Superconducting radio-frequency cavity fault classification using machine learning at Jefferson Laboratory

TL;DR

This paper presents machine learning models developed to classify faults in superconducting RF cavities at Jefferson Lab, enabling near real-time fault detection with high accuracy, improving maintenance efficiency and operational reliability.

Contribution

The study introduces ML models for real-time classification of SRF cavity faults, reducing manual analysis and enhancing fault detection speed and accuracy.

Findings

Cavity identification accuracy of 84.9%

Fault classification accuracy of 78.2%

Models perform effectively during physics runs

Abstract

We report on the development of machine learning models for classifying C100 superconducting radio-frequency (SRF) cavity faults in the Continuous Electron Beam Accelerator Facility (CEBAF) at Jefferson Lab. CEBAF is a continuous-wave recirculating linac utilizing 418 SRF cavities to accelerate electrons up to 12 GeV through 5-passes. Of these, 96 cavities (12 cryomodules) are designed with a digital low-level RF system configured such that a cavity fault triggers waveform recordings of 17 RF signals for each of the 8 cavities in the cryomodule.

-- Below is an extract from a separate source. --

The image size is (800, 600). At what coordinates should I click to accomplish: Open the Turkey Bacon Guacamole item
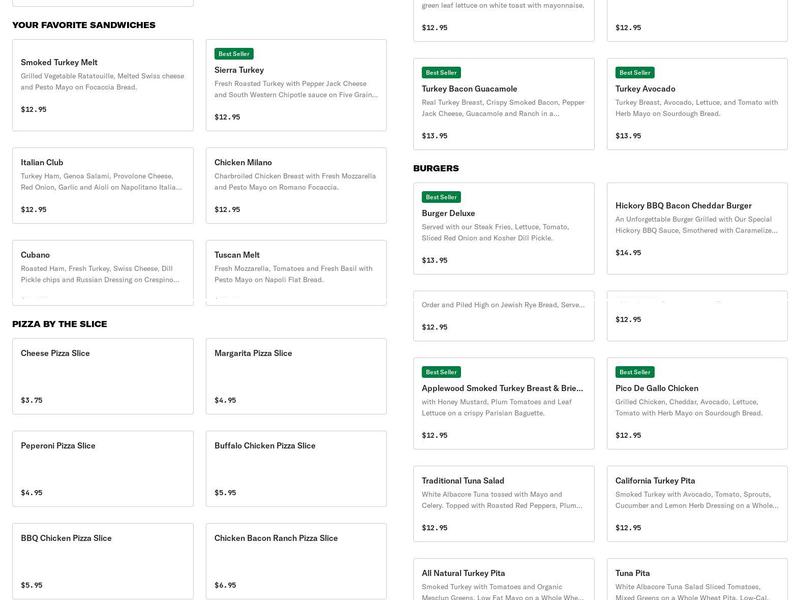pyautogui.click(x=503, y=104)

Subject matter experts (SME) are able to analyze the collected time-series data and identify which of the eight cavities faulted first and classify the type of fault. This information is used to find trends and strategically deploy mitigations to problematic cryomodules. However manually labeling the data is laborious and time-consuming. By leveraging machine learning, near real-time (rather than post-mortem) identification of the offending cavity and classification of the fault type has been implemented. We discuss performance of the ML models during a recent physics run. Results show the cavity identification and fault classification models have accuracies of 84.9% and 78.2%, respectively.